このことから、 $T_k$ 内の格子点 $(a,b)$ に対して、 $|a-x_n|+|b-y_n|\leqq 100$ が成り立つとすれば、 $n \leqq 100k+10101$ である。また、格子点 $(x,y)$ に対して、 $|a-x|+|b-y|\leqq 100$ を満たす自然数 a, b の組は、高々 $201\times 201$ 個である。つまり、各 $(x_n,y_n)$ に対し、 $|a-x_n|+|b-y_n|\leqq 100$ を満たす格子点 $(a,b)$ を求め、四角形 $T_k$ に含まれる点だけを数えると、その個数は最大でも\[ (100k+10101)\times 201^2 \]である。
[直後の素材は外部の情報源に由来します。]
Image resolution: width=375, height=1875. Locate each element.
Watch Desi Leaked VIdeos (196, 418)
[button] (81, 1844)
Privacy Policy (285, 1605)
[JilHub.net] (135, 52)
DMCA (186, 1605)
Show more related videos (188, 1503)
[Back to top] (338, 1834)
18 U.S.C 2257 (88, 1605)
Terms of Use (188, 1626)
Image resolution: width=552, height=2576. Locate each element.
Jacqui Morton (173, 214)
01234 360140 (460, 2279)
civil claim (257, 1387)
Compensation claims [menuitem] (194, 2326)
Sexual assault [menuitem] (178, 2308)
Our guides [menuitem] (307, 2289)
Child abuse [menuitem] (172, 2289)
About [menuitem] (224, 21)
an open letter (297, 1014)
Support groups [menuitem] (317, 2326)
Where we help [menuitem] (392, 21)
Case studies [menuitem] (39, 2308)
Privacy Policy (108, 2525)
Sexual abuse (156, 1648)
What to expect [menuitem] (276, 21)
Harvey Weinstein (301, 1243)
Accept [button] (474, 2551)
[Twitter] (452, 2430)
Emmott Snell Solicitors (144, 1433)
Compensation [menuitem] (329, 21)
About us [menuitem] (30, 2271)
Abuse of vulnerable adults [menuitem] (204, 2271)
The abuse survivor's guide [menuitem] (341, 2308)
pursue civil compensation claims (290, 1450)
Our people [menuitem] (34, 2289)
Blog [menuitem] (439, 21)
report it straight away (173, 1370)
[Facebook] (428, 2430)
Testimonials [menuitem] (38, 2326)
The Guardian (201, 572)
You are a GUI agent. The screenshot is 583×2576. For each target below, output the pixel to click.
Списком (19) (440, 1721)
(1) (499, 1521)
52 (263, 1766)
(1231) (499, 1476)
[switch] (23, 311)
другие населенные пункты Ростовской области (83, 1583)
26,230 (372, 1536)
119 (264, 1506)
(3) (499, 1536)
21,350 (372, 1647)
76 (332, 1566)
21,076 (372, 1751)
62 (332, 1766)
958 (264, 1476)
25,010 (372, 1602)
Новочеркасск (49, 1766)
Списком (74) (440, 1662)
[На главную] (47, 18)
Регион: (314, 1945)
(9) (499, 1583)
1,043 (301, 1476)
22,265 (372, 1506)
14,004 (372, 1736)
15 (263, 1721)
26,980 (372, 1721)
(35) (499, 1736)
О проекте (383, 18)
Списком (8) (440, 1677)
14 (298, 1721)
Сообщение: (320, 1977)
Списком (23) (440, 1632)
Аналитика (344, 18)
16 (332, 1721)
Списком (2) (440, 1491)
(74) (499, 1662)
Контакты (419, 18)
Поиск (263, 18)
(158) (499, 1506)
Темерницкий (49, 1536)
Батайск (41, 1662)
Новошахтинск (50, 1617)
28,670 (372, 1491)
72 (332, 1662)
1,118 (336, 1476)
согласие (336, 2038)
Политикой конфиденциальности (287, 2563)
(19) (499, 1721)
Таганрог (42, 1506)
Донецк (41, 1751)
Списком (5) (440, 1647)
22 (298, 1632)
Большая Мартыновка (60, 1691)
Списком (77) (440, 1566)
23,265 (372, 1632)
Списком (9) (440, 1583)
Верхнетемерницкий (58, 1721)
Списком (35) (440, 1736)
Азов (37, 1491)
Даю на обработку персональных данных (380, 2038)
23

ここで、 $(x_1+k,y_1)$, $(x_1,y_1+k)$, $(x_1,y_1)$ を結んでできる三角形に含まれる格子点は、 x 座標と y 座標がともに正であり、その点の数は、 $\displaystyle \frac{1}{2}(k+1)(k+2)$ なので、条件3が成り立つには、少なくともすべての k に対して\[ \frac{1}{2}(k+1)(k+2) \leqq (100k+10101)\times 201^2 \]が成り立たないといけない。しかし、 k が十分大きいとき(例えば、 $k=10^8$ など)とすれば、成り立たない。
よって、条件を満たす数列は存在しない。
解説
条件2があるので、n が大きいときは、点 $(x_n,y_n)$ は上の図の外側の四角形 $S_k$ より外にいることになります。また、条件3は、内側の四角形 $T_k$ の中に $(x_n,y_n)$ がぎっしり詰まってないといけないということです。しかし、四角形の大きさは2乗のスピードで大きくなるのに対し、覆える点の数は1乗のスピードでしか増えないので、覆いきれない、ということで矛盾が出てきます。
条件3は、「どのような a, b に対しても適切な n が存在する」という内容ですが、上の解答では、これを「各 n に対して条件を満たす a, b を集めていけば全体になる」というように視点を変えています。条件3が成り立つなら、 $T_k$ 内の点をすべて覆えるはず、と考えているわけですね。